Memcache C extension

snacktime · July 17, 2007, 9:47pm

I’ve decided I want to become more proficient in C, so the project is
chose is a ruby memcache C extension. I found the following site with
a hash algorithm that seems to be an improvement on the default on,
can anyone think of a reason why not to use this?

http://www.last.fm/user/RJ/journal/2007/04/10/392555/

Also, since the extension isn’t going to be thread safe (I’d have to
create a new native thread for each instance of the class I think if I
wanted to do that), I was thinking about the best way to structure it
would be to use global variables for the C struct’s that can only be
created once. Then in the initialize function I can make sure to
only call the C function mc_new() once.

For example:

struct memcache *mc = NULL;

static VALUE class_initialize(VALUE self) {
if (mc == NULL)
rb_raise();
mc = mc_new();
return self;
}

Also, I have a particular need for caching database queries, where
buffer the returned rows and then send the whole thing to memcache.
Would it be more efficient to implement a string buffer in C rather
then use an array or concating strings in ruby? I’m thinking about
adding this as an additional feature, where you create a buffer, fill
it up, then when you want to do a memcache add/set, you tell it to
add/set the contents of the buffer.

Thoughts/feedback appreciated.

Chris

snacktime · July 17, 2007, 9:52pm

}
I meant Mc not mc, Mc being global.

Chris

snacktime · July 17, 2007, 10:20pm

snacktime wrote the following on 17.07.2007 21:45 :

I’ve decided I want to become more proficient in C, so the project is
chose is a ruby memcache C extension. I found the following site with
a hash algorithm that seems to be an improvement on the default on,
can anyone think of a reason why not to use this?
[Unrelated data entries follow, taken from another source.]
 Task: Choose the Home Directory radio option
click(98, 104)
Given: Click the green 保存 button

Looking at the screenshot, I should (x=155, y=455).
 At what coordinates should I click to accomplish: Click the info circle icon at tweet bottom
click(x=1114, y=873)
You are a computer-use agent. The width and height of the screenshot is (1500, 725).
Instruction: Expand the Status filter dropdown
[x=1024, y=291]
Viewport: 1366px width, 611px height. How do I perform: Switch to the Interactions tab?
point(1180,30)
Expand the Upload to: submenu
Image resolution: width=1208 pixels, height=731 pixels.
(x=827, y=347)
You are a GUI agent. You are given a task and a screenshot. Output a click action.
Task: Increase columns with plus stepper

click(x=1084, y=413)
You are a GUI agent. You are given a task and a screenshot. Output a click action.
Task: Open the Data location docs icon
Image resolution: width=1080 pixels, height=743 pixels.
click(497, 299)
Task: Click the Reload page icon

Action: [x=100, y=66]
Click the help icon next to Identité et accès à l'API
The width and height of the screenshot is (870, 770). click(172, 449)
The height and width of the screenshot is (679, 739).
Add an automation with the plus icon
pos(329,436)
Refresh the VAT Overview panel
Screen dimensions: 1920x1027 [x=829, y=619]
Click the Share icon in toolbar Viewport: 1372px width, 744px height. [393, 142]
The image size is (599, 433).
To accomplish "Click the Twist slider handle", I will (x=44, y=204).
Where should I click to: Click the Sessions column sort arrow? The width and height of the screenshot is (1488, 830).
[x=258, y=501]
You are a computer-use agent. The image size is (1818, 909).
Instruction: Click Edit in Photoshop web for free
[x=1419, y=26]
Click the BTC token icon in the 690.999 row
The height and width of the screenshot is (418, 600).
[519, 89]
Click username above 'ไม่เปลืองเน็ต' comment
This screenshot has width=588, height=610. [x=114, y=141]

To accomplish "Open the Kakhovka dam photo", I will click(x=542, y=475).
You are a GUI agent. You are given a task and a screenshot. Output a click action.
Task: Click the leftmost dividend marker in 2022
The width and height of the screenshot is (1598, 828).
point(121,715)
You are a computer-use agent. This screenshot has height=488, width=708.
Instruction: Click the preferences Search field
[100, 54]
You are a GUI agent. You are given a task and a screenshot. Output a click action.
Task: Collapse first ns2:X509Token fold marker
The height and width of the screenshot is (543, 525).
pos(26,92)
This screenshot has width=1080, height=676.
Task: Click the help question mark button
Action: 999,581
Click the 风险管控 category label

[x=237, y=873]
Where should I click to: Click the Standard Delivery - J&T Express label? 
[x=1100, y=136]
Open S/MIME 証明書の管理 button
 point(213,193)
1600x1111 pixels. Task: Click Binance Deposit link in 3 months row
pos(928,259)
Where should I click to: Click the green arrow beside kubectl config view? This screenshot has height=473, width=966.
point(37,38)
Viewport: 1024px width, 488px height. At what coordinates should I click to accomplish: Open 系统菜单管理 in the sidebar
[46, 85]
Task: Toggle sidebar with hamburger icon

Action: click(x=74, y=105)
http://www.last.fm/user/RJ/journal/2007/04/10/392555/

very poor distribution with few servers,
no control of weight between servers (ie if I have a memcache server
with 2GB and one with 128MB, nothing prevents the second from getting 10
times as much access as the first one…).

This algorithm benefits very large server farms with identical server
configurations where having poor performance over a small part of the
cache isn’t a big deal.

If you want both good controlled distribution and high cache hits with
low number of servers, on first thought I’ll implement a double query
system where cache clients are responsible for moving data accross
servers based on an old configuration and a new one.
When the hit rate ratio on the new configuration is good and bad on the
old one, deactivate queries on the old configuration.
Assuming 2 gets and a put to memcache servers are faster than direct
access to the data, this is probably a win.

With that kind of system you could even handle server failures
automatically by creating new configurations on the fly (and using hit
ratio stats from the two previous configuration to decide which one is
the better new ‘old one’).

But then again it’s only a first thought

Lionel.

snacktime · July 17, 2007, 10:27pm

On 7/17/07, snacktime [email protected] wrote:

I’ve decided I want to become more proficient in C, so the project is
chose is a ruby memcache C extension. I found the following site with
a hash algorithm that seems to be an improvement on the default on,
can anyone think of a reason why not to use this?

http://www.last.fm/user/RJ/journal/2007/04/10/392555/

For what it’s worth, there is a pure Ruby implementation of this idea.
It’s the MemCacheWithConsistentHashing gem.

Info can be found in this thread:
http://groups.google.com/group/acts_as_cached/browse_thread/thread/a01d22ce0fc9ccec

snacktime · July 17, 2007, 10:46pm

On Jul 17, 2007, at 12:45, snacktime wrote:

I’ve decided I want to become more proficient in C, so the project is
chose is a ruby memcache C extension. I found the following site with
a hash algorithm that seems to be an improvement on the default on,
can anyone think of a reason why not to use this?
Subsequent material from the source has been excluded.